RIEN DE PLUS DIFFICILE que de réaliser une exposition autour d'un grand écrivain. Comment en effet en fixer les limites et comment éviter le piège d'un parcours rébarbatif ? Le centre Pompidou est coutumier de ce genre de manifestations – Barthes, Cocteau, Artaud... Mais lorsqu'il s'agit de Samuel Beckett, dont l'oeuvre éclectique échappe à toute classification, la tâche est particulièrement périlleuse. Beckett, s'il s'illustra en tant que grand romancier et dramaturge, auteur du très célèbre « En attendant Godot », fut également – on l'oublie trop souvent – metteur en scène et réalisateur de films pour le cinéma et la télévision.
Double lecture.
L'exposition du centre Pompidou franchit tous les obstacles. Elle a ceci d'original qu'elle propose, dans chaque thématique qu'elle développe, une double lecture de Beckett. D'une part, de nombreuses oeuvres d'artistes contemporains de l'auteur, et, d'autre part, des commandes auprès de jeunes artistes actuels. Ce regard parallèle est scénographié dès la première salle : des oeuvres d'artistes tels que Mona Hatoum, Bruce Nauman, Paul McCarthy ou Andrew Kötting, qui s'inspirent de l'univers beckettien, sont mises en relation avec les manuscrits de l'écrivain, ainsi qu'avec l'installation d'Alain Fleischer (un écran où apparaît un grand livre ouvert rempli de l'imaginaire de Beckett).
Dans l'espace consacré au théâtre, les pièces mythiques du dramaturge – de « Oh les beaux jours » à « l'Impromptu d'Ohio », en passant par « Fin de partie » – sont évoquées par des photos, des maquettes et des archives audiovisuelles, agrémentées par l'oeuvre sonore « Noir-Gris » de Jérôme Combier, jeune compositeur qui a imaginé un jeu de correspondance entre le rythme de l'écriture de Beckett et celui de la musique.
L'écrivain et l'homme.
Au milieu de l'exposition, une salle est consacrée à la biographie de Beckett, «ce truc qu'on appelle ma vie» disait-il. Le visiteur se familiarise, grâce à des photos, des correspondances, des archives intimes, avec l'écrivain, mais également avec l'homme : son enfance irlandaise, sa rencontre avec James Joyce, son engagement dans la Résistance, sa découverte du théâtre, son choix de la langue française (il écrira de nombreux romans dans notre langue)... « How far is the sky », une oeuvre de la réalisatrice Pascale Bouhénic, permet de suivre une série d'entretiens avec des témoins, des jeunes écrivains, des artistes, des lecteurs de Samuel Beckett (Werner Spies, Geneviève Asse, Jean Echenoz…).

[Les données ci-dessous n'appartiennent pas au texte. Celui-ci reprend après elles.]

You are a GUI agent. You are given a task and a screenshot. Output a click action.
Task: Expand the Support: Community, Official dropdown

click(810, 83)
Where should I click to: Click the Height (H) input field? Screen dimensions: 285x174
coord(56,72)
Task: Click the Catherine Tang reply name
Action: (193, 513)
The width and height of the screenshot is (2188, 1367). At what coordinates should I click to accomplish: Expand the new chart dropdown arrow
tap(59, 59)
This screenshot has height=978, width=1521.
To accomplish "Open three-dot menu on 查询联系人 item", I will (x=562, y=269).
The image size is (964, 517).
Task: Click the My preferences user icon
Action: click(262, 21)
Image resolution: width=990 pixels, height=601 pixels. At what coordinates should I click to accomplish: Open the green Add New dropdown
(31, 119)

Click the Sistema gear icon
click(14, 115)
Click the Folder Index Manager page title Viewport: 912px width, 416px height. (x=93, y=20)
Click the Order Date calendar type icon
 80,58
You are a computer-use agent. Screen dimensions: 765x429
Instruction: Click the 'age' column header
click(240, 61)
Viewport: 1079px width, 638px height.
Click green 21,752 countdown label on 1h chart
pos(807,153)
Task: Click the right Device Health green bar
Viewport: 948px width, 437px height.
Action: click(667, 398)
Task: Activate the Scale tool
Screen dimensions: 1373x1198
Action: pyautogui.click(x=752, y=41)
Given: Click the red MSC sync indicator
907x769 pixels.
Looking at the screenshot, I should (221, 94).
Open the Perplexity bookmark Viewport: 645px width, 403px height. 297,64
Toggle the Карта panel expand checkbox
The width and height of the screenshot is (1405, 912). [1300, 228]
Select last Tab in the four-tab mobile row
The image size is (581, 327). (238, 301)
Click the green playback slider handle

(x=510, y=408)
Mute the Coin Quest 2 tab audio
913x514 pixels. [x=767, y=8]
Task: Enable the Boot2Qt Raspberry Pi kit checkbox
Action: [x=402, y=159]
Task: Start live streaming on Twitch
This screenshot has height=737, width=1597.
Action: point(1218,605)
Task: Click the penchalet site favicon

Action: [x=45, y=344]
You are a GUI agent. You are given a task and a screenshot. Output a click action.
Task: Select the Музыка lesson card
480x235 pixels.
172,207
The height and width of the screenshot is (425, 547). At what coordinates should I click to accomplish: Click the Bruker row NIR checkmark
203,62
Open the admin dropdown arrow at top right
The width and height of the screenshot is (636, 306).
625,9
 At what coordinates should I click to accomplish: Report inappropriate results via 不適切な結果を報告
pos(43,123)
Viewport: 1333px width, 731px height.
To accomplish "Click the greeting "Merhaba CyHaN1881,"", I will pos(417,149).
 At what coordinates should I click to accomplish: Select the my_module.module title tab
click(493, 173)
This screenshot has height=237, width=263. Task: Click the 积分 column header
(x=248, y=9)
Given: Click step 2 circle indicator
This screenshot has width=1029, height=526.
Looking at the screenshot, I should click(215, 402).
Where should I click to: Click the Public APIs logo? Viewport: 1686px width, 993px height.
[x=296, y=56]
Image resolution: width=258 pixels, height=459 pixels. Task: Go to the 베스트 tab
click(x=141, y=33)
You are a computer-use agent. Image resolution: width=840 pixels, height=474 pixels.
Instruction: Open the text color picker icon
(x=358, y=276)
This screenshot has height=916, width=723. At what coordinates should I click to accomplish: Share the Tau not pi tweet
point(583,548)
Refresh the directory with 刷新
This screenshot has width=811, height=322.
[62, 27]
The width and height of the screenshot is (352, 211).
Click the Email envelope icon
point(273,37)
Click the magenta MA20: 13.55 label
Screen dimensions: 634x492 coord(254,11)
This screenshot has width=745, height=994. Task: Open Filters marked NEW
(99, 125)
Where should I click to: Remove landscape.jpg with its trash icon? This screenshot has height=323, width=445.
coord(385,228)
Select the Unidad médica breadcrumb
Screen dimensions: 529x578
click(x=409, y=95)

D'autres curiosités allument l'oeil et attisent l'intérêt : « Film » que Beckett tourna en 1964 avec Buster Keaton ; la variation de Stan Douglas (jeune artiste canadien) autour du cinéma de Beckett et de celui d'Orson Welles ; « Quad », oeuvre surprenante que Beckett créa pour la télévision dans les années 1980 ; ou encore les toiles minimalistes de Sol LeWitt (disparu le 8 avril dernier), Robert Motherwell, Sean Scully et Bruce Nauman, et les textes bouleversants de poésie que Beckett rédigea sur l'oeuvre de son ami, le peintre Bram van Velde…
L'exposition se clôt sur de petits foyers d'écoute plongés dans le noir, où l'on peut entendre déclamer de cours textes de Beckett (lus par Michael Lonsdale). L'occasion de redécouvrir cette langue minimaliste, pure et lapidaire, cet univers où triomphent l'absurde et la dérision, ces mots qui disent la tragique condition humaine.
Ce parcours a aussi le mérite de montrer un autre Beckett : passionné de peinture, proche des peintres de son temps et inventeur d'une esthétique de l'image qui a profondément marqué une génération de vidéastes.
– Centre Pompidou, tél. 01.44.78.12.33, Tlj sauf mardi, de 11 h à 21 h. Entrée : 10 euros (8 euros). Jusqu'au 25 juin. – A voir : soirée de performance au Centre culturel irlandais (5, rue des Irlandais, 5e, tél. 01.58.52.10.30) : « Beckett's Ghosts Paris », les 3 et 4 mai, de 18 h à 21 h. Entrée : 3 euros. Représentation en continu de deux oeuvres courtes de Samuel Beckett (Not I et Breath). Les 11, 12 et 13 mai, « Beckett au cinéma » présente au centre Pompidou, sur grand écran, les films écrits et/ou réalisés par l'écrivain irlandais.
– A lire : « Objet Beckett », le catalogue de l'exposition (une vingtaine d'écrivains, français et étrangers parlent de Beckett), coédition centre Pompidou/IMEC, 127 p., 40 euros.